A ruling that requires states to draw districts with an equal number of voters — or one that clarifies that states can choose whether to use voters or total population — could upend state legislative redistricting practices across the nation.

Chief Justice John G. Roberts Jr. and Justice Samuel A. Alito Jr. voiced opinions on one-person, one-vote more than 20 years ago, taking opposite positions.

Roberts, as an attorney in the solicitor general’s office in 1990, signed a Supreme Court brief opposing a challenge to the one-person, one-vote standard. The petitioners in that case sought what the Roberts brief called “a curious result.”

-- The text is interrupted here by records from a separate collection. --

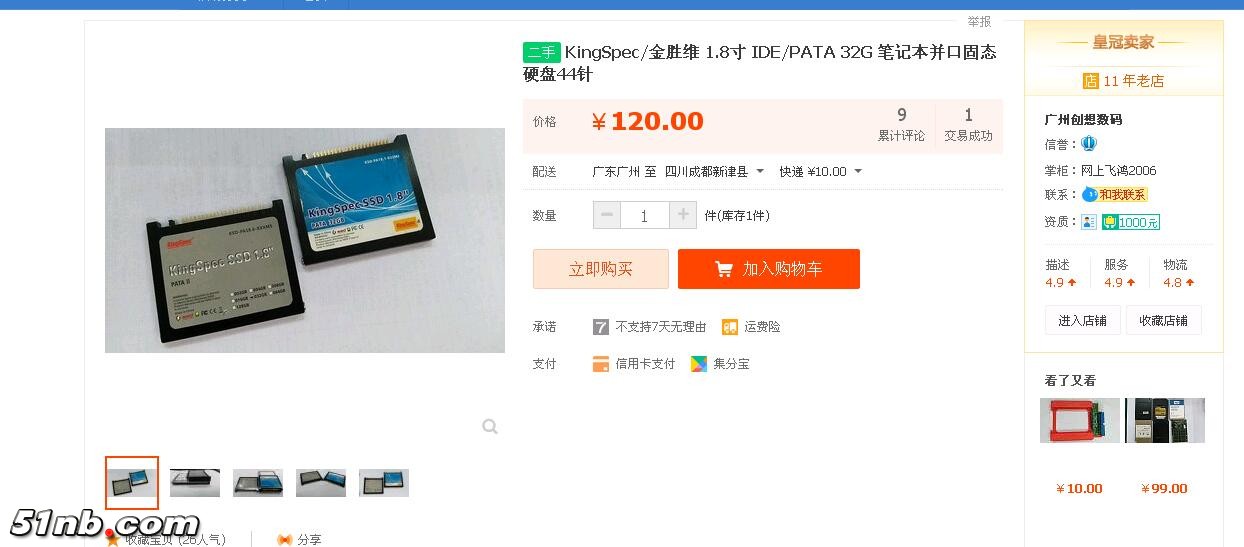This screenshot has height=547, width=1244.
Task: Click the 加入购物车 add to cart button
Action: click(x=769, y=269)
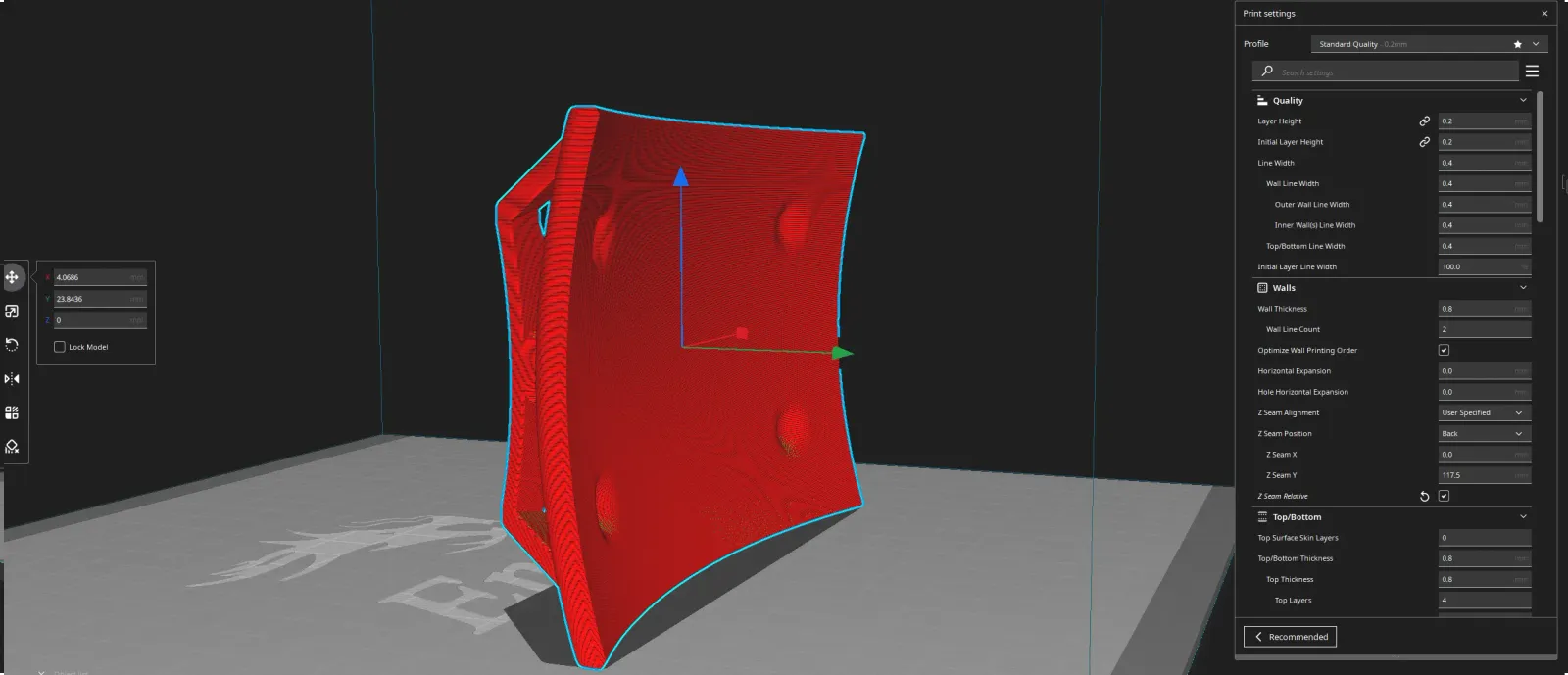This screenshot has width=1568, height=675.
Task: Select the Mirror tool icon
Action: 12,379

Alito, in a 1985 application to work for the Justice Department, said his decision to pursue a legal career came in part from concern about a series of Supreme Court decisions in the 1960s establishing the one-person, one-vote standard. Senate Democrats later threatened to filibuster his nomination to the court over his view.

Alito was an active questioner during the arguments, with questions indicating he thought states should have to consider equalizing voters to some degree. Roberts did not bring up his old argument, but Justice Elena Kagan asked a question that mirrored its language.

The Supreme Court will issue a decision in the case, Evenwel v. Abbott, before the end of the term in June.